Solved – Empirical CDF vs CDF

cumulative distribution functiondistributionsempirical-cumulative-distr-fnterminology

I'm learning about the Empirical Cumulative Distribution Function. But I still don't understand

  1. Why is it called 'Empirical'?

  2. Is there any difference between Empirical CDF and CDF?

Best Answer

Let $X$ be a random variable.

  • The cumulative distribution function $F(x)$ gives the $P(X \leq x)$.
  • An empirical cumulative distribution function function $G(x)$ gives $P(X \leq x)$ based on the observations in your sample.

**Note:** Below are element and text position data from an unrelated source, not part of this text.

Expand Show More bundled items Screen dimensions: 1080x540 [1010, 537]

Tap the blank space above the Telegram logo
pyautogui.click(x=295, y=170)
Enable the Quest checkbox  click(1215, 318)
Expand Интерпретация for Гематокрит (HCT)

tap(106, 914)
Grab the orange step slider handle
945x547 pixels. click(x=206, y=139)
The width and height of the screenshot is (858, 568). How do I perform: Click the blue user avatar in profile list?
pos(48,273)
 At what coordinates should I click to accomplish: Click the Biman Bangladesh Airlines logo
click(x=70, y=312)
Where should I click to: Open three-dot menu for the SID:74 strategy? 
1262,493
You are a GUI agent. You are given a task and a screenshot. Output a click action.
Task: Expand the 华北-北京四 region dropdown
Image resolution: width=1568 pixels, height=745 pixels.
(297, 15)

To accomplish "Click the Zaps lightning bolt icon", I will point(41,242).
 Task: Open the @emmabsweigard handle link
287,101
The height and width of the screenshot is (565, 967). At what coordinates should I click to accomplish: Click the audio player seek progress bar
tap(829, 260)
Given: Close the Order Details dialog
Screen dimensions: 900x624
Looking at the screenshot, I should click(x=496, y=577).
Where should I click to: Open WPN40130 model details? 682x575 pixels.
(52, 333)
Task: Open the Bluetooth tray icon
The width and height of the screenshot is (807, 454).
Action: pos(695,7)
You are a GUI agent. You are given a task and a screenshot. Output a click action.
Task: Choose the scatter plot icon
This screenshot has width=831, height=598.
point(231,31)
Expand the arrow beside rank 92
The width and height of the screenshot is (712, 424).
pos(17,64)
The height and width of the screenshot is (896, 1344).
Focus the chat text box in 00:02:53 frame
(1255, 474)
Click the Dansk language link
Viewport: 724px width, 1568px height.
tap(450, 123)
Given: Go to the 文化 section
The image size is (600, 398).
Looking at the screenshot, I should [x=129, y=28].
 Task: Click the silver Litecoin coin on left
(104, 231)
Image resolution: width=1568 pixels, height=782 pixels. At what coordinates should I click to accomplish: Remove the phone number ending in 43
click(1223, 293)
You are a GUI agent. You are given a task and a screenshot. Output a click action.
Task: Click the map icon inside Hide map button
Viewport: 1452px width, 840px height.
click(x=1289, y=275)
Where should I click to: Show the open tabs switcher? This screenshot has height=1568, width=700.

The distinction is which probability measure is used. For the empirical CDF, you use the probability measure defined by the frequency counts in an empirical sample.

Simple example (coin flip):

Let $X$ be a random variable denoting the result of a single coin flip where $X=1$ denotes heads and $X=0$ denotes tails.

The CDF for a fair coin is given by: $$ F(x) = \left\{ \begin{array}{ll} 0 & \text{for } x < 0\\ \frac{1}{2} & \text{for } 0 \leq x < 1 \\1 & \text{for } 1 \leq x \end{array} \right. $$

If you flipped 2 heads and 1 tail, the empirical CDF would be: $$ G(x) = \left\{ \begin{array}{ll} 0 & \text{for } x < 0\\ \frac{2}{3} & \text{for } 0 \leq x < 1 \\1 & \text{for } 1 \leq x \end{array} \right. $$

The empirical CDF would reflect that in your sample, $2/3$ of your flips were heads.

Another example ($F$ is CDF for normal distribution):

Let $X$ be a normally distributed random variable with mean $0$ and standard deviation $1$.

The CDF is given by:

$$F(x) = \int_{-\infty}^x \frac{1}{\sqrt{2\pi}} e^{\frac{-x^2}{2}}$$

Let's say you had 3 IID draws and obtained the values $x_1 < x_2 < x_3$. The empirical CDF would be: $$ G(y) = \left\{ \begin{array}{ll} 0 & \text{for } y < x_1\\ \frac{1}{3} & \text{for } x_1 \leq y < x_2 \\\frac{2}{3} & \text{for } x_2 \leq y < x_3 \\1 & \text{for } x_3 \leq y \end{array} \right. $$

With enough IID draws (and certain regularity conditions are satisfied), the empirical CDF would converge on the underlying CDF of the population.